He is using one 36,000 Condensor for all three units. I am not sure if he has done a manual j heat load calculation. Can I do that on my own?
By all means you MUST do a (room by room) Manual-J prior to installing any equipment! If you oversize a ductless head for the space it will cause more comfort problems than undersizing it (!), and getting all three zones reasonably well balanced with their design loads is essential for multi-zone ductless systems. Undersizing can create it's own issues too, but with multi-zone units undersizing one zone and oversizing others can create significant comfort issues. Getting to the "right" cooling or heating solution calls for a room by room, zone by zone load calculation.
My concerns in this instance is that 18K might be right-sized or somewhat undersized for the Great Room, and a 9K head is almost always OVERSIZED for a bedroom, even a master bedroom. (Indeed even 6K units are usually oversized unless it's a large room with a large amount of window area.) If the 18K head is right sized or slightly undersized it'll still be comfortable there, but whenever ANY zone is calling for cooling there is refrigerant running in all other heads, even those that are nominally "OFF". If the head is way oversized for the actual zones in that room it will collect condensation on all surfaces inside the housing of the head, and when it turns on it will spit water for several seconds on most cycles. In the extreme cases just the refrigerant running through the head (no blower running) can overcool the room.
Neither of these are perfect tools, but try either
LoadCalc or
CoolCalc freebie online Manual-J-ish calculators for determining the room loads. The output numbers of those tools will almost always be wrong in absolute terms (usually overshooting reality) but it's the
proportion of load size to ductless capacity size is what matters. If the tool says the 18K head can only delivers 75% of the calculated load to the Great Room that's fine, as long as the 9K head only delivers 75-100% of the load calculated for the Master Bedroom. What is more likely a 9K head will be capable of delivering 200% or more of the calculated load, which means it will cycle on/off a lot making it prone to the water spitting problem, but if it's 300% or more there is a strong chance that it will overcool the room even without running the blower.
If it's a big wide open kitchen off an archway to dining area it might be able to handle a 9K head on a multi-zone compressor, but it's a <200 square foot kitchen doored off from the rest of the floor, maybe not. Kitchens have high peak loads from internal heat sources, making them harder to get right.
Multi-zone ductless systems have high minimum-output levels on the compressor unit, and unless two or more heads are serving a significant load it's going to do a lot of on/off cycling which eats into both efficiency and comfort. It's often better to use multiple single-zone units, which generally have larger turn down ratios between maximum & minimum. For bedrooms a single zone 9K head that can throttle down to under 2000 BTU/hr would still be fine, whereas the minimum output of a multi-split compressor is usually well north of 6000 BTU/hr, and some won't go under 12,000 BTU/hr, 3-4x (or more) the 1% design cooling load of a typical bedroom.
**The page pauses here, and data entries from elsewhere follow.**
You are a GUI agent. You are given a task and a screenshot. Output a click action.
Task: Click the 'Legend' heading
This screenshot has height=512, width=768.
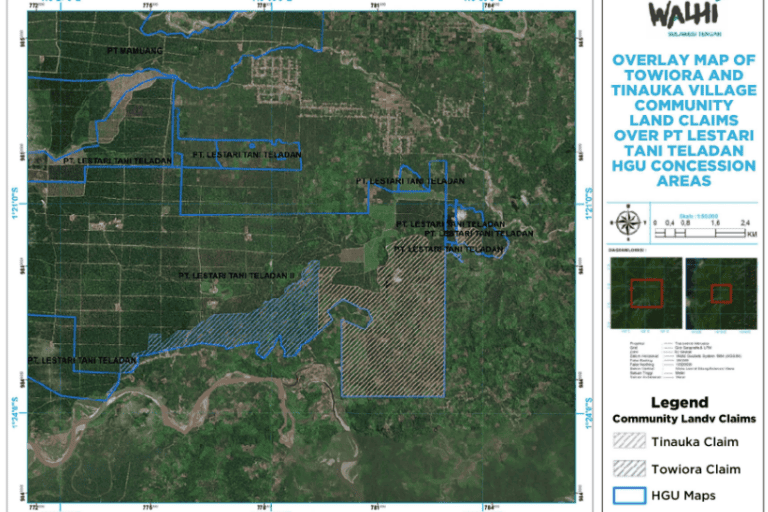683,402
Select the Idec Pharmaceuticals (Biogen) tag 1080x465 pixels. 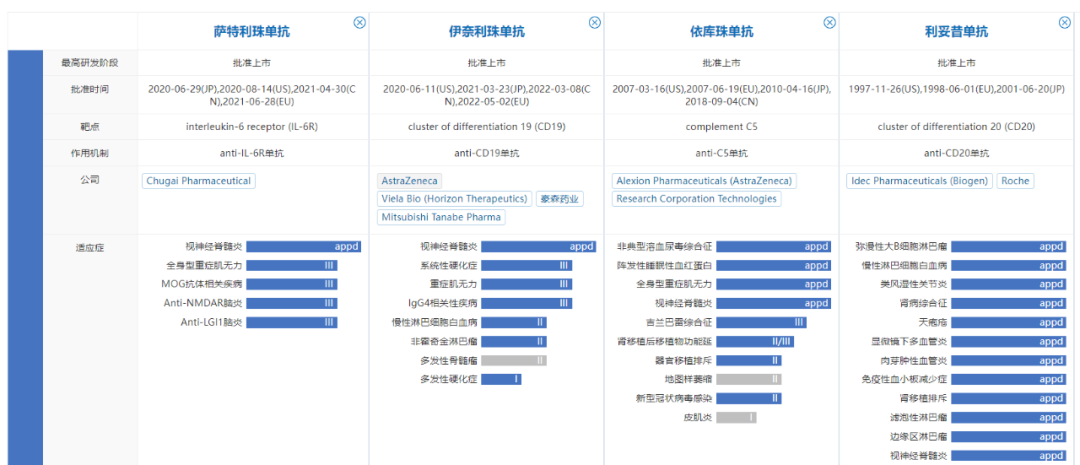point(919,181)
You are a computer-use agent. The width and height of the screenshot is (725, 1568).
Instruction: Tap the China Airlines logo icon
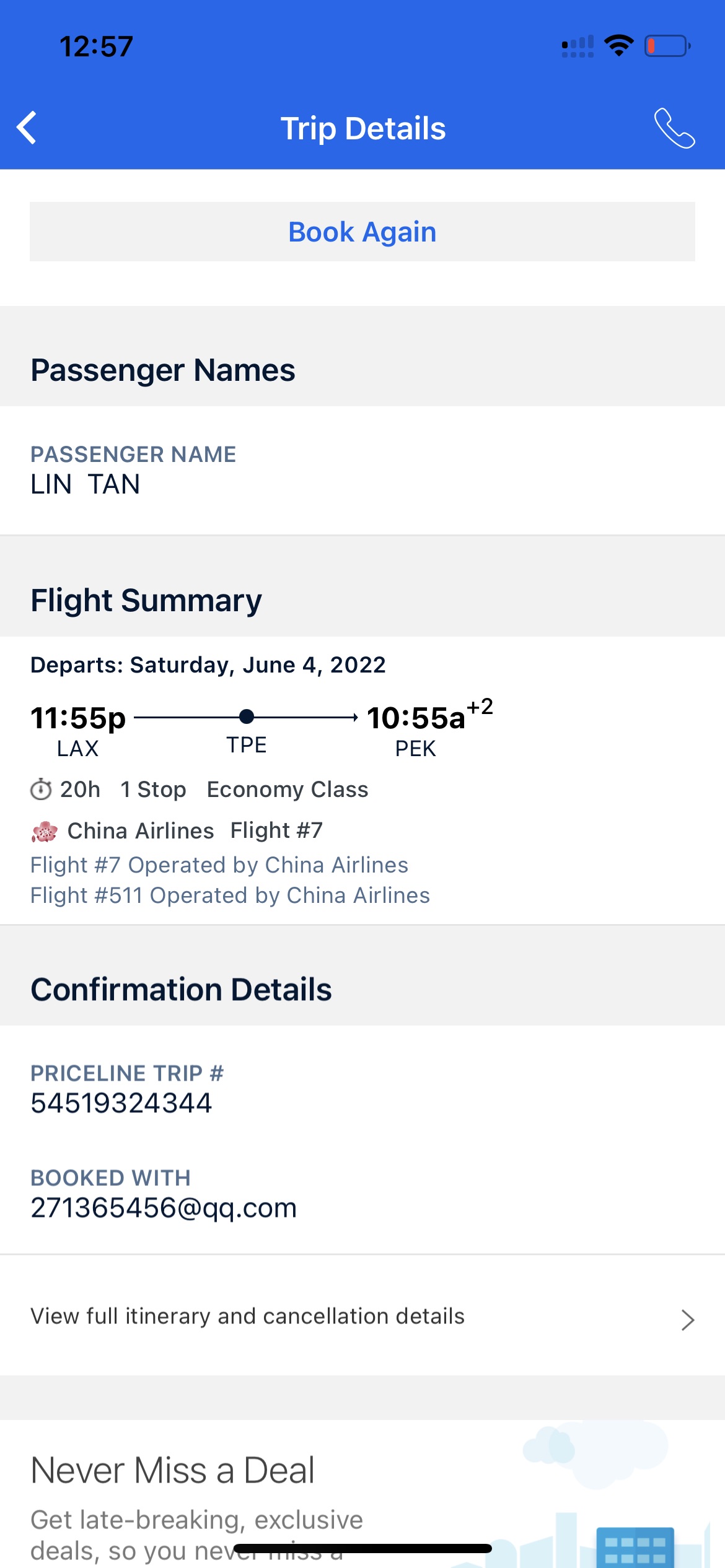(x=45, y=831)
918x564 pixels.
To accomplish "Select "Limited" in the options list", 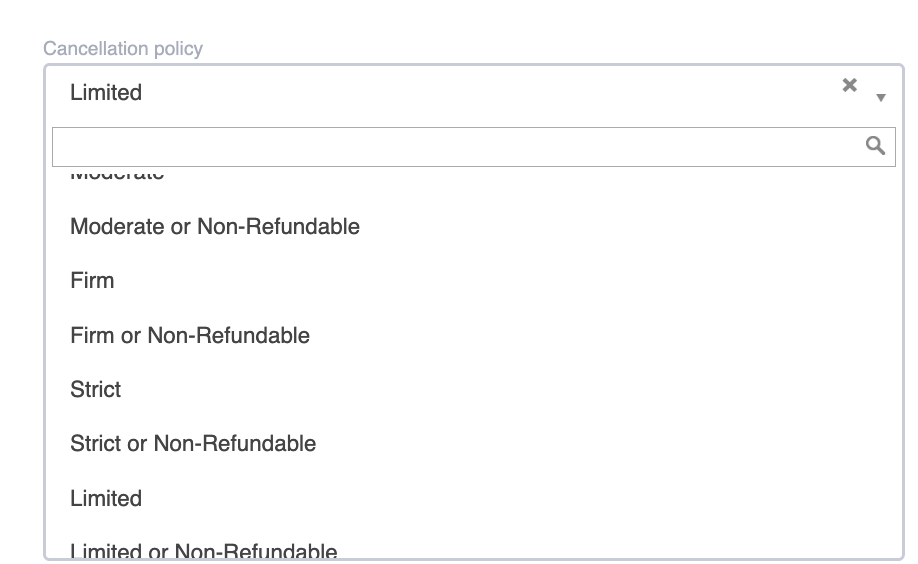I will point(106,498).
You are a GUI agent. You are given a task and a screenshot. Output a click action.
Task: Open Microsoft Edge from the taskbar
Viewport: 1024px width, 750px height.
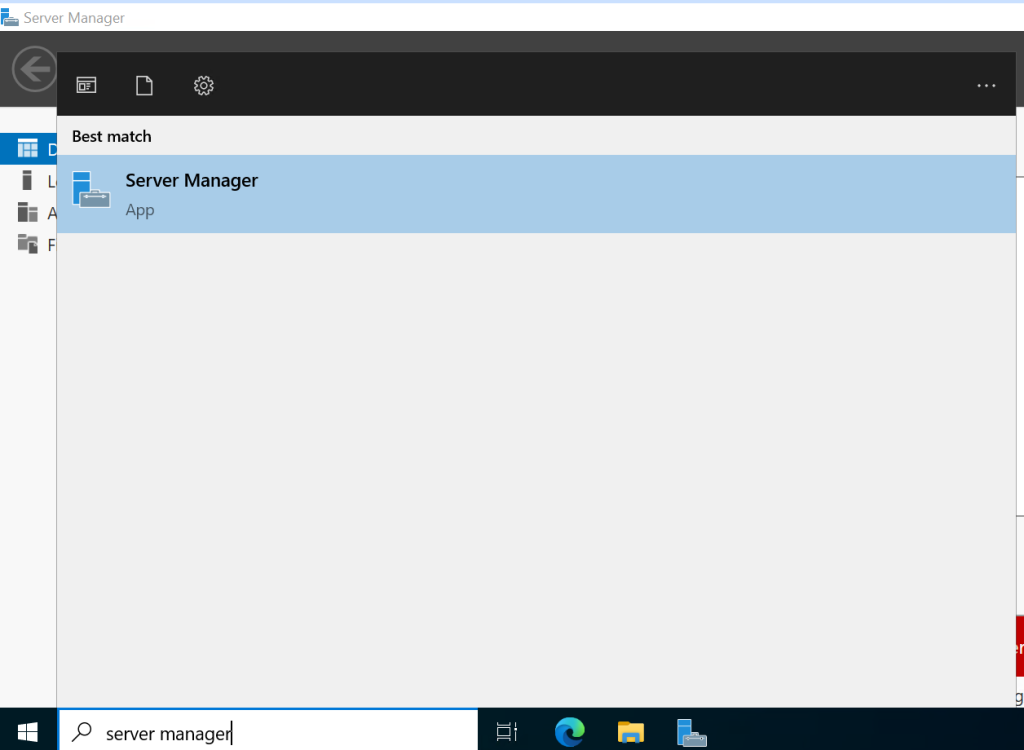[x=569, y=731]
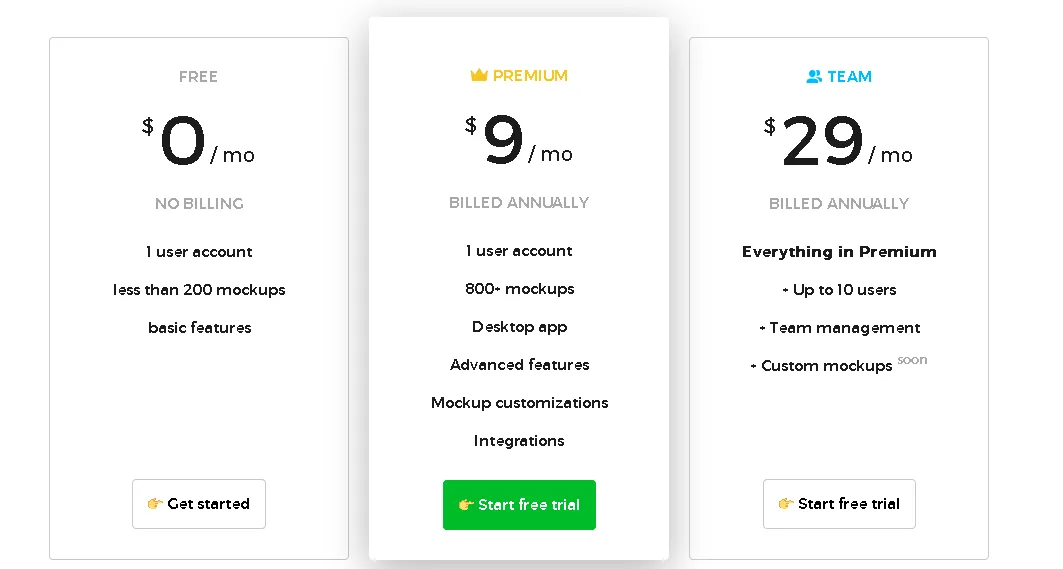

Bottom line- the "ductless head for every room" microzoning approach is great for marketing (and for the contractor's ability to make their boat payments), but usually bad for actual comfort and efficiency. Combining the loads of 2-4 small-ish bedroom/den/home-office loads and right-sizing it with a "compact duct" cassette with a few short runs of duct is usually more efficient AND more comfortable.
[edited to add]
Both Mitsubishi & LG have some pretty good cold-climate single zone 9K units that efficiently modulate down to the 1000-1600 BTU/hr range in cooling mode, with max-output in the 11-12,000 BTU/hr range (higher max capacity than the "rated" capacity at which they were tested for efficiency.)
A good place to compare ductless capacity and modulating range at a few different temperatures (notably 82F- relevant for NH style 1% design temps, but also 95F, AHRI test temps for SEER efficiency) as well as heating performance at +5F is to use the
NEEP product search page. If you open up the "details" in a new tab it'll save some time re-selecting the filters, but the typical output page looks like this one, the single zone 9K
Mitsubishi FS09. Note the very high COP 6+ performance at minimum 1882 BTU/hr @ 82F and nearly 5 @ 95F, which makes it a real winner for bedroom loads.
The same FS09 head married to an MXZ multi-zone compressor won't go that low though unless there is at least 5000-6000 BTU/hr of load on the other zones.